Love of Darkness

The Chase

She ran.

The streets were wet like the tears on her face, but she ran.

Her long, white hair bounced with every beat of her stride, grasping for the fallen angel who was way behind her now. The thought of him crouching in pain on the street corner, his beautiful wings slashed, flew across her mind.

"I'm going to kill this man", she said to herself through her clenched jaw.

She clutched Flynt's sword harder and let go a warrior yell. The black concrete beneath her black boots splashed up rain puddles onto her ripped jeans. She felt as if all of the rage, all of the passionate anger she had ever felt in her life, was flooding into her nerves all at once, infiltrating her arm and leg muscles as they ran at seemingly cheetah speed. The wind whipped forcefully at her face, making an urgent swoosh sound in her ears, and making it even harder to see through the new tears it had generated.

The man named Jay with the cornrows looked back at her and laughed, despite his struggle to simultaneously hold his pants up and her Soul Glass while sprinting away.

She ran.

He ran faster.

Her blood curdled.

She let out another warrior yell as they raced around the corner of an abandoned building, then through another wet street, then through a pocket park with grass that needed to be trimmed. He leaped over a flight of cement stairs like a gazelle with a broken leg. She followed. She wanted to stab herself for being such a horrible runner. It was getting harder for her to breath, but shear adrenaline kept her going like the energizer bunny on crack.

Boom. Clink. A bullet landed somewhere nearby. She looked back at the other man, Kent, who was now chasing after her with a huge dumb grin on his face and a handgun pointed right at her. He shot again. This time, the bullet bounced off the swords' forcefield and flew right back at him like a boomerang.
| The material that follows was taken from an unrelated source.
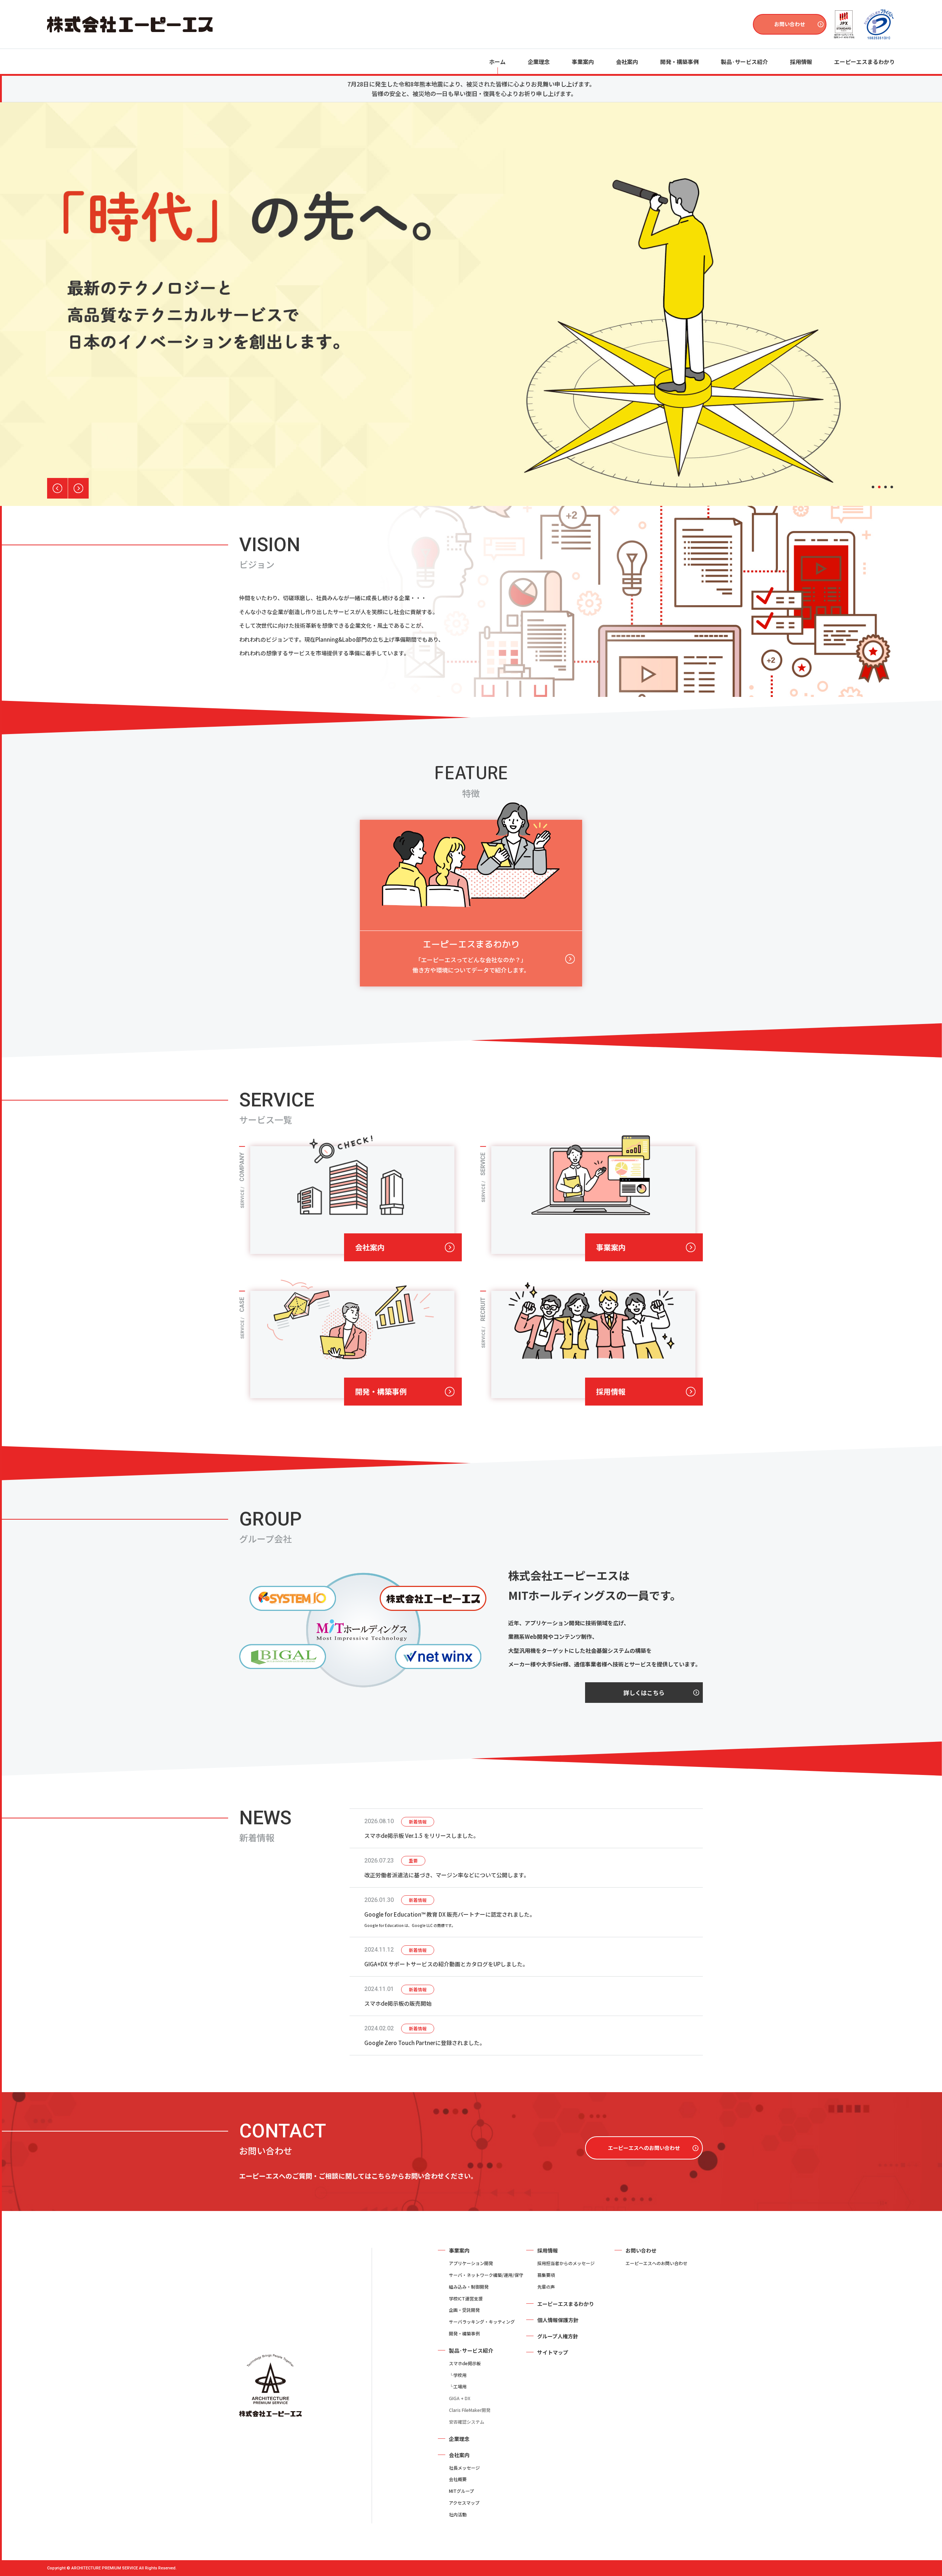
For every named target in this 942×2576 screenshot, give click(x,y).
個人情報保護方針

"Ow!" Kent yelped. "Son of a bitch! What the hell?" He clenched the dark red stain on his white shirt where his shoulder was, slowing down to a clumsy hobble.

Her mind could not process the shock she should have felt. Strengthening her grip on the sword, she continued to run on toward the man who carried her life in his hand. Cornrow Jay.

To her dismay, he turned onto a steep road, laughing incredulously. The things she wanted to do to his weather-beaten face flashed through her racing mind.

Her whole body ached. Minutes felt like hours. It began to feel like dragging heavy weights everywhere, but her legs were on overdrive and would not stop. She glanced up at her sword. The blade shone with mystical energies that protected her and allowed her to harness her deepest emotion. Every time her fingers squeezed the bone hilt, her swirling, raw anger seemed to oozed underneath the surface of her skin like the lava lamp she had as a child.

Her drift in attention, though brief, was a mistake. Somehow her feet betrayed her and she tumbled to the ground, the sword cartwheeling through the misty air, and as she watched, the last amount of her anger and horror disappeared.